Certamente l'invecchiamento è causato da più di un fattore, ma il modo in cui le persone avvertono il dolore potrebbe essere un fattore comune, ha detto Dillin. Spesso, con l'età, nelle persone si sviluppa la cosiddetta molecola CGRP, che si lega ai recettori TRPV1. Le persone nelle quali si sviluppa avranno più probabilità di soffrire di disturbi metabolici in futuro, che sono la causa di molti segni del processo di invecchiamento.

"Provare dolore probabilmente ha degli effetti negativi sulla durata della vita, influenza il rapporto con il cibo. Se ti senti male non hai fame e non mangi" mi ha detto. "Se non hai dolori sei più propenso a mangiare e a regolare il metabolismo."

Come ho già detto, bloccando geneticamente questo recettore del dolore, il metabolismo delle cavie anziane è tornato quello tipico dei topi giovani, facendole vivere meglio e più a lungo.

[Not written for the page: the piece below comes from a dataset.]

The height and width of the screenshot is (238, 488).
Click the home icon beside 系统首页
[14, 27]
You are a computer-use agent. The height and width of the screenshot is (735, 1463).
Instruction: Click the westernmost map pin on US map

Ovviamente il dolore ha un ruolo importante nell'evoluzione dell'uomo; ci tiene lontani da ciò che ci ucciderebbe più rapidamente, come mettere le mani sui fornelli accesi o camminare su oggetti appuntiti. Il punto, come ha detto Dillin, è capire come bloccare il recettore TRPV1 negli umani senza renderne troppo potente l'effetto. Esistono già dei farmaci contro l'emicrania che attaccano proprio questo recettore, ma sono fin troppo efficaci per diffonderne l'uso—chi li utilizza spesso finisce per non sentire più niente e ustionarsi, o andare in ipotermia.

L'inibitore del TRPV1 non verrebbe prescritto a chiunque. Secondo Dillin bisognerebbe monitorare i livelli della molecola CGRP per capire chi ne avrebbe i benefici maggiori.

Mentre con tutta probabilità inibire completamente il recettore TRPV1 non sarà mai un buon modo per allungare la vita media delle persone,  sviluppare un sistema che lo controlli senza effetti estremi potrebbe rivelarsi utile. Il recettore è "completamente conservato negli umani," stando alle parole di Dillin, quindi non c'è ragione per cui il test sulle cavie non debba avere gli stessi risultati sull'uomo—resta solo da capire come controllarne gli effetti.